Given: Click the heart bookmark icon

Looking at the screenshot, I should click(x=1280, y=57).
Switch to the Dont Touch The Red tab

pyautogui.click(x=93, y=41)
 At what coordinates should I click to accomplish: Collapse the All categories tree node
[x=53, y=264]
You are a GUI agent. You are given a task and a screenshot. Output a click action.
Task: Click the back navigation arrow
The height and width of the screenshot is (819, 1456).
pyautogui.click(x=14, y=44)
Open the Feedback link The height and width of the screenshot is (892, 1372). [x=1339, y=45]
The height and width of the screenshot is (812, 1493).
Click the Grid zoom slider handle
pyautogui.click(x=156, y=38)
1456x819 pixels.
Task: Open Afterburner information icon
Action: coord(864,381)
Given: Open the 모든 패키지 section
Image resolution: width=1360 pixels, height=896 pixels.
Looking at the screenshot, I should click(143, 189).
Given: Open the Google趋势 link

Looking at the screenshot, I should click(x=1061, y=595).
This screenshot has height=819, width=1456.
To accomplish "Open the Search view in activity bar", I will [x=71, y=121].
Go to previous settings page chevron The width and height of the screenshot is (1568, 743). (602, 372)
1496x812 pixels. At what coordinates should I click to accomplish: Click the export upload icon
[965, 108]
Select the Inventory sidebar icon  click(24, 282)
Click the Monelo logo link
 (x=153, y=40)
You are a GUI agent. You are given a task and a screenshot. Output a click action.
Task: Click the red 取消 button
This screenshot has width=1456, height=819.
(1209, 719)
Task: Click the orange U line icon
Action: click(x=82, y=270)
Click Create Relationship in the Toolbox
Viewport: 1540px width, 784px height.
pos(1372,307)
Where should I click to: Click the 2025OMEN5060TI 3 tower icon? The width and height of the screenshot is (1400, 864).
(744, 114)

> **TASK DIRECTIONS**
Among the entries above, find the line with "Click the Grid zoom slider handle" and the line with "Task: Click the red 取消 button"; give again exactly these two lines and all lines between them.

> **OUTPUT**
Click the Grid zoom slider handle
pyautogui.click(x=156, y=38)
1456x819 pixels.
Task: Open Afterburner information icon
Action: coord(864,381)
Given: Open the 모든 패키지 section
Image resolution: width=1360 pixels, height=896 pixels.
Looking at the screenshot, I should click(143, 189).
Given: Open the Google趋势 link

Looking at the screenshot, I should click(x=1061, y=595).
This screenshot has height=819, width=1456.
To accomplish "Open the Search view in activity bar", I will [x=71, y=121].
Go to previous settings page chevron The width and height of the screenshot is (1568, 743). (602, 372)
1496x812 pixels. At what coordinates should I click to accomplish: Click the export upload icon
[965, 108]
Select the Inventory sidebar icon  click(24, 282)
Click the Monelo logo link
 (x=153, y=40)
You are a GUI agent. You are given a task and a screenshot. Output a click action.
Task: Click the red 取消 button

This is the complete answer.